Extracted data entries
● ● ●

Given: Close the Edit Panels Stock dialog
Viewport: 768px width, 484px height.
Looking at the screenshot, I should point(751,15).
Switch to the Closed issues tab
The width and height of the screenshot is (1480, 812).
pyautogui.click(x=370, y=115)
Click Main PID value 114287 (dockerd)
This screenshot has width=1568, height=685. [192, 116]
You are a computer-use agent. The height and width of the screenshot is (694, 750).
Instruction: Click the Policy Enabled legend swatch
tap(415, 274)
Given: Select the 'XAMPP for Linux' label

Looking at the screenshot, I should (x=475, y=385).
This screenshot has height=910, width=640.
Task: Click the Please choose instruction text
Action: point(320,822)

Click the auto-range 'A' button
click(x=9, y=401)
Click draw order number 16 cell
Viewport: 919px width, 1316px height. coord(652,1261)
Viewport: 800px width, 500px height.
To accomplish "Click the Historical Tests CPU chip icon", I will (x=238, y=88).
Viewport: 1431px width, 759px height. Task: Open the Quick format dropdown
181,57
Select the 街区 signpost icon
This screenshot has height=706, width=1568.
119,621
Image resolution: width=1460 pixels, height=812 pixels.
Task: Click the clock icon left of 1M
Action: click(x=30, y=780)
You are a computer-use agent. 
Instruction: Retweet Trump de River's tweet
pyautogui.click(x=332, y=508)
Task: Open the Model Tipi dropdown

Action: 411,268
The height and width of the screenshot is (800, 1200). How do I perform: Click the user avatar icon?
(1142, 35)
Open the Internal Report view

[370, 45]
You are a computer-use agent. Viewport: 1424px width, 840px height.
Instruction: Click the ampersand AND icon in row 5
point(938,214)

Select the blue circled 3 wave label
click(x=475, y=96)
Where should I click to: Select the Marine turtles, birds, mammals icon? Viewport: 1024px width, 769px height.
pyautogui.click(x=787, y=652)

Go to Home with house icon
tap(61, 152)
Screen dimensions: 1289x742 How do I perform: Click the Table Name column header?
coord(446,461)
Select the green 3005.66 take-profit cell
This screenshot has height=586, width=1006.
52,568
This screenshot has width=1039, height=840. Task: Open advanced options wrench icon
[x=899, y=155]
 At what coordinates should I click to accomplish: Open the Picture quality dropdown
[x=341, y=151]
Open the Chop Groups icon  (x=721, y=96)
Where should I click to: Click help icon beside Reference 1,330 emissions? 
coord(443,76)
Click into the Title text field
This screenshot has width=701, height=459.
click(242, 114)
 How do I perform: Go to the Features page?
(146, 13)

● ● ●

◆ PROBLEM STATEMENT
Format every line of the items above as a numbered list, leaving out the blank lines.

◆ RESPONSE TO THE TASK
1. Given: Close the Edit Panels Stock dialog
2. Viewport: 768px width, 484px height.
3. Looking at the screenshot, I should point(751,15).
4. Switch to the Closed issues tab
5. The width and height of the screenshot is (1480, 812).
6. pyautogui.click(x=370, y=115)
7. Click Main PID value 114287 (dockerd)
8. This screenshot has width=1568, height=685. [192, 116]
9. You are a computer-use agent. The height and width of the screenshot is (694, 750).
10. Instruction: Click the Policy Enabled legend swatch
11. tap(415, 274)
12. Given: Select the 'XAMPP for Linux' label
13. Looking at the screenshot, I should (x=475, y=385).
14. This screenshot has height=910, width=640.
15. Task: Click the Please choose instruction text
16. Action: point(320,822)
17. Click the auto-range 'A' button
18. click(x=9, y=401)
19. Click draw order number 16 cell
20. Viewport: 919px width, 1316px height. coord(652,1261)
21. Viewport: 800px width, 500px height.
22. To accomplish "Click the Historical Tests CPU chip icon", I will (x=238, y=88).
23. Viewport: 1431px width, 759px height. Task: Open the Quick format dropdown
24. 181,57
25. Select the 街区 signpost icon
26. This screenshot has height=706, width=1568.
27. 119,621
28. Image resolution: width=1460 pixels, height=812 pixels.
29. Task: Click the clock icon left of 1M
30. Action: click(x=30, y=780)
31. You are a computer-use agent. 
32. Instruction: Retweet Trump de River's tweet
33. pyautogui.click(x=332, y=508)
34. Task: Open the Model Tipi dropdown
35. Action: 411,268
36. The height and width of the screenshot is (800, 1200). How do I perform: Click the user avatar icon?
37. (1142, 35)
38. Open the Internal Report view
39. [370, 45]
40. You are a computer-use agent. Viewport: 1424px width, 840px height.
41. Instruction: Click the ampersand AND icon in row 5
42. point(938,214)
43. Select the blue circled 3 wave label
44. click(x=475, y=96)
45. Where should I click to: Select the Marine turtles, birds, mammals icon? Viewport: 1024px width, 769px height.
46. pyautogui.click(x=787, y=652)
47. Go to Home with house icon
48. tap(61, 152)
49. Screen dimensions: 1289x742 How do I perform: Click the Table Name column header?
50. coord(446,461)
51. Select the green 3005.66 take-profit cell
52. This screenshot has height=586, width=1006.
53. 52,568
54. This screenshot has width=1039, height=840. Task: Open advanced options wrench icon
55. [x=899, y=155]
56.  At what coordinates should I click to accomplish: Open the Picture quality dropdown
57. [x=341, y=151]
58. Open the Chop Groups icon  (x=721, y=96)
59. Where should I click to: Click help icon beside Reference 1,330 emissions? 
60. coord(443,76)
61. Click into the Title text field
62. This screenshot has width=701, height=459.
63. click(242, 114)
64.  How do I perform: Go to the Features page?
65. (146, 13)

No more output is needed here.